*** Opening INPUT DATA ***

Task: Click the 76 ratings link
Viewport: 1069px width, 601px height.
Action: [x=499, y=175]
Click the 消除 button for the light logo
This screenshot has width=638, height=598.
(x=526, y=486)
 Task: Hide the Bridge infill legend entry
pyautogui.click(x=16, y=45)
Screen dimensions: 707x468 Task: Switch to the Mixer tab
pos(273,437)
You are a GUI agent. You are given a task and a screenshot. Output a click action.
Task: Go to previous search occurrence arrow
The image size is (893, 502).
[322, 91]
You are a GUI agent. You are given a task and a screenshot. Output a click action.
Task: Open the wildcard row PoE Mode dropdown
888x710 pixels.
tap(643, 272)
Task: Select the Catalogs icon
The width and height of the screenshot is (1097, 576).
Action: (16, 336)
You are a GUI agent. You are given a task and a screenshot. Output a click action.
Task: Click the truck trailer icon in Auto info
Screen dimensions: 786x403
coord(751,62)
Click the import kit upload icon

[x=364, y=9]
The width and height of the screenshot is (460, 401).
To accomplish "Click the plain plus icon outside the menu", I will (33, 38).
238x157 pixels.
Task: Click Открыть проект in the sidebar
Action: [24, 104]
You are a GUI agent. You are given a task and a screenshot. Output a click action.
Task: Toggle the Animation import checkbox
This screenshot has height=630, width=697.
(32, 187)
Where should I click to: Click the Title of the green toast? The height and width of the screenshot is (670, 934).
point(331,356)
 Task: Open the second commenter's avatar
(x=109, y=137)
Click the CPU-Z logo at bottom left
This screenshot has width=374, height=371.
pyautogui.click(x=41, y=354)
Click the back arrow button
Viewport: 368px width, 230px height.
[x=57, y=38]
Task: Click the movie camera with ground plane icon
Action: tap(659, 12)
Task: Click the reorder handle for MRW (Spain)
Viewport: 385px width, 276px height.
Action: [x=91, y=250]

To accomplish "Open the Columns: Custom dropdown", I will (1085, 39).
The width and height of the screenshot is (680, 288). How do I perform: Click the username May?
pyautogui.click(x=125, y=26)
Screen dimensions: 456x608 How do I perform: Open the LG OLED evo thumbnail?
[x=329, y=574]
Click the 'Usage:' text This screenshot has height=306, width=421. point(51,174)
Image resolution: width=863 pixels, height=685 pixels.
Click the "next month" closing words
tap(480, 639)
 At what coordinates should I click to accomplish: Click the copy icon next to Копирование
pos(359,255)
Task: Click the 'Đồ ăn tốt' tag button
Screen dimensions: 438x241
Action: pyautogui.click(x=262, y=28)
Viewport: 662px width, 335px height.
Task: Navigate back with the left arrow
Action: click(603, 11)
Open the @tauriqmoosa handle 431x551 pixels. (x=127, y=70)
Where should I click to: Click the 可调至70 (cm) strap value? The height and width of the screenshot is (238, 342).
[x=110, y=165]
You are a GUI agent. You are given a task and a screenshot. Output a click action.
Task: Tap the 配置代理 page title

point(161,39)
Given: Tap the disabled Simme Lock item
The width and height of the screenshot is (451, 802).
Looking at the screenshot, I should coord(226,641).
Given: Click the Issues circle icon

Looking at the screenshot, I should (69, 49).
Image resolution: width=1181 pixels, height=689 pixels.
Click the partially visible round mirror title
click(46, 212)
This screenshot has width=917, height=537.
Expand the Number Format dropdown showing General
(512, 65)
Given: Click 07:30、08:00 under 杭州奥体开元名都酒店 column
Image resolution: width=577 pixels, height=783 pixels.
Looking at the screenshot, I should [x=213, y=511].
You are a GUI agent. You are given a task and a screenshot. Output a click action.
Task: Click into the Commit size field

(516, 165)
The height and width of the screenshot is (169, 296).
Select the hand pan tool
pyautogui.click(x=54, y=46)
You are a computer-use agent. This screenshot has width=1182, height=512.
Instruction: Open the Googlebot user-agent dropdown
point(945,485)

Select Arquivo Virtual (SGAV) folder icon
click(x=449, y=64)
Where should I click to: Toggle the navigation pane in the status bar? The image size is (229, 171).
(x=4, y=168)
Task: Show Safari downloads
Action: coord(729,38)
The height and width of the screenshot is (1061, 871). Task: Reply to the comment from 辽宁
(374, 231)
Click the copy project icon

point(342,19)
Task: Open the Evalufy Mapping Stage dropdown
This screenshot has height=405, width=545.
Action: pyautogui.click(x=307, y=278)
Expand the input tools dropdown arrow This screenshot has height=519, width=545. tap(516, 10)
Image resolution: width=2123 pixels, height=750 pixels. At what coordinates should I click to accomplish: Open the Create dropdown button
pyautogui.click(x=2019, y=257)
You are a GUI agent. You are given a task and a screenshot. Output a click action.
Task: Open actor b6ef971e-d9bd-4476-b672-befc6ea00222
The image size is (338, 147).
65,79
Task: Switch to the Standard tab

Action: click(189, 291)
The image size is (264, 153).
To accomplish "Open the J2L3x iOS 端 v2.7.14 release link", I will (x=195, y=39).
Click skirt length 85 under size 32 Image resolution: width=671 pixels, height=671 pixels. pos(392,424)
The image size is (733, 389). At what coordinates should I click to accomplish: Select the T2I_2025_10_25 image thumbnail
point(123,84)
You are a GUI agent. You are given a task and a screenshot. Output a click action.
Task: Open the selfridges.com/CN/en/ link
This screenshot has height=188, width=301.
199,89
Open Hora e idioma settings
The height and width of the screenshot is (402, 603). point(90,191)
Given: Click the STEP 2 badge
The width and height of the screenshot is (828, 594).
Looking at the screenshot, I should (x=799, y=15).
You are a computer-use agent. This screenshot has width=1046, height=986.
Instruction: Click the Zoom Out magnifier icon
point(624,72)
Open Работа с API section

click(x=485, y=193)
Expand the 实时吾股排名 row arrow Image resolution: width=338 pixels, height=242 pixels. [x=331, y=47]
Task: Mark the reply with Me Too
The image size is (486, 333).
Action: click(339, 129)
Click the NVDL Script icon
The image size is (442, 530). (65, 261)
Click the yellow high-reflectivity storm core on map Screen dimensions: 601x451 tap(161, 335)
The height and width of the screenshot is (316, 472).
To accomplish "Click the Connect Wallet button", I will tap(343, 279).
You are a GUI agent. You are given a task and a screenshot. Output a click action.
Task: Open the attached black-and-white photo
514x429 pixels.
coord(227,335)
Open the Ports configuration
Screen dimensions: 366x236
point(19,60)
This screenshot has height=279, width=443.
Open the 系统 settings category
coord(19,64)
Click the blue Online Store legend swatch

*** Closing INPUT DATA ***

**DIRECTIONS FOR THIS TASK**
Give all the records again. Match them exactly.

**ANSWER TO THE EXERCISE**
Task: Click the 76 ratings link
Viewport: 1069px width, 601px height.
Action: [x=499, y=175]
Click the 消除 button for the light logo
This screenshot has width=638, height=598.
(x=526, y=486)
 Task: Hide the Bridge infill legend entry
pyautogui.click(x=16, y=45)
Screen dimensions: 707x468 Task: Switch to the Mixer tab
pos(273,437)
You are a GUI agent. You are given a task and a screenshot. Output a click action.
Task: Go to previous search occurrence arrow
The image size is (893, 502).
[322, 91]
You are a GUI agent. You are given a task and a screenshot. Output a click action.
Task: Open the wildcard row PoE Mode dropdown
888x710 pixels.
tap(643, 272)
Task: Select the Catalogs icon
The width and height of the screenshot is (1097, 576).
Action: (16, 336)
You are a GUI agent. You are given a task and a screenshot. Output a click action.
Task: Click the truck trailer icon in Auto info
Screen dimensions: 786x403
coord(751,62)
Click the import kit upload icon

[x=364, y=9]
The width and height of the screenshot is (460, 401).
To accomplish "Click the plain plus icon outside the menu", I will (33, 38).
238x157 pixels.
Task: Click Открыть проект in the sidebar
Action: [24, 104]
You are a GUI agent. You are given a task and a screenshot. Output a click action.
Task: Toggle the Animation import checkbox
This screenshot has height=630, width=697.
(32, 187)
Where should I click to: Click the Title of the green toast? The height and width of the screenshot is (670, 934).
point(331,356)
 Task: Open the second commenter's avatar
(x=109, y=137)
Click the CPU-Z logo at bottom left
This screenshot has width=374, height=371.
pyautogui.click(x=41, y=354)
Click the back arrow button
Viewport: 368px width, 230px height.
[x=57, y=38]
Task: Click the movie camera with ground plane icon
Action: tap(659, 12)
Task: Click the reorder handle for MRW (Spain)
Viewport: 385px width, 276px height.
Action: [x=91, y=250]

To accomplish "Open the Columns: Custom dropdown", I will (1085, 39).
The width and height of the screenshot is (680, 288). How do I perform: Click the username May?
pyautogui.click(x=125, y=26)
Screen dimensions: 456x608 How do I perform: Open the LG OLED evo thumbnail?
[x=329, y=574]
Click the 'Usage:' text This screenshot has height=306, width=421. point(51,174)
Image resolution: width=863 pixels, height=685 pixels.
Click the "next month" closing words
tap(480, 639)
 At what coordinates should I click to accomplish: Click the copy icon next to Копирование
pos(359,255)
Task: Click the 'Đồ ăn tốt' tag button
Screen dimensions: 438x241
Action: pyautogui.click(x=262, y=28)
Viewport: 662px width, 335px height.
Task: Navigate back with the left arrow
Action: click(603, 11)
Open the @tauriqmoosa handle 431x551 pixels. (x=127, y=70)
Where should I click to: Click the 可调至70 (cm) strap value? The height and width of the screenshot is (238, 342).
[x=110, y=165]
You are a GUI agent. You are given a task and a screenshot. Output a click action.
Task: Tap the 配置代理 page title

point(161,39)
Given: Tap the disabled Simme Lock item
The width and height of the screenshot is (451, 802).
Looking at the screenshot, I should coord(226,641).
Given: Click the Issues circle icon

Looking at the screenshot, I should (69, 49).
Image resolution: width=1181 pixels, height=689 pixels.
Click the partially visible round mirror title
click(46, 212)
This screenshot has width=917, height=537.
Expand the Number Format dropdown showing General
(512, 65)
Given: Click 07:30、08:00 under 杭州奥体开元名都酒店 column
Image resolution: width=577 pixels, height=783 pixels.
Looking at the screenshot, I should [x=213, y=511].
You are a GUI agent. You are given a task and a screenshot. Output a click action.
Task: Click into the Commit size field

(516, 165)
The height and width of the screenshot is (169, 296).
Select the hand pan tool
pyautogui.click(x=54, y=46)
You are a computer-use agent. This screenshot has width=1182, height=512.
Instruction: Open the Googlebot user-agent dropdown
point(945,485)

Select Arquivo Virtual (SGAV) folder icon
click(x=449, y=64)
Where should I click to: Toggle the navigation pane in the status bar? The image size is (229, 171).
(x=4, y=168)
Task: Show Safari downloads
Action: coord(729,38)
The height and width of the screenshot is (1061, 871). Task: Reply to the comment from 辽宁
(374, 231)
Click the copy project icon

point(342,19)
Task: Open the Evalufy Mapping Stage dropdown
This screenshot has height=405, width=545.
Action: pyautogui.click(x=307, y=278)
Expand the input tools dropdown arrow This screenshot has height=519, width=545. tap(516, 10)
Image resolution: width=2123 pixels, height=750 pixels. At what coordinates should I click to accomplish: Open the Create dropdown button
pyautogui.click(x=2019, y=257)
You are a GUI agent. You are given a task and a screenshot. Output a click action.
Task: Open actor b6ef971e-d9bd-4476-b672-befc6ea00222
The image size is (338, 147).
65,79
Task: Switch to the Standard tab

Action: click(189, 291)
The image size is (264, 153).
To accomplish "Open the J2L3x iOS 端 v2.7.14 release link", I will (x=195, y=39).
Click skirt length 85 under size 32 Image resolution: width=671 pixels, height=671 pixels. pos(392,424)
The image size is (733, 389). At what coordinates should I click to accomplish: Select the T2I_2025_10_25 image thumbnail
point(123,84)
You are a GUI agent. You are given a task and a screenshot. Output a click action.
Task: Open the selfridges.com/CN/en/ link
This screenshot has height=188, width=301.
199,89
Open Hora e idioma settings
The height and width of the screenshot is (402, 603). point(90,191)
Given: Click the STEP 2 badge
The width and height of the screenshot is (828, 594).
Looking at the screenshot, I should (x=799, y=15).
You are a computer-use agent. This screenshot has width=1046, height=986.
Instruction: Click the Zoom Out magnifier icon
point(624,72)
Open Работа с API section

click(x=485, y=193)
Expand the 实时吾股排名 row arrow Image resolution: width=338 pixels, height=242 pixels. [x=331, y=47]
Task: Mark the reply with Me Too
The image size is (486, 333).
Action: click(339, 129)
Click the NVDL Script icon
The image size is (442, 530). (65, 261)
Click the yellow high-reflectivity storm core on map Screen dimensions: 601x451 tap(161, 335)
The height and width of the screenshot is (316, 472).
To accomplish "Click the Connect Wallet button", I will tap(343, 279).
You are a GUI agent. You are given a task and a screenshot. Output a click action.
Task: Open the attached black-and-white photo
514x429 pixels.
coord(227,335)
Open the Ports configuration
Screen dimensions: 366x236
point(19,60)
This screenshot has height=279, width=443.
Open the 系统 settings category
coord(19,64)
Click the blue Online Store legend swatch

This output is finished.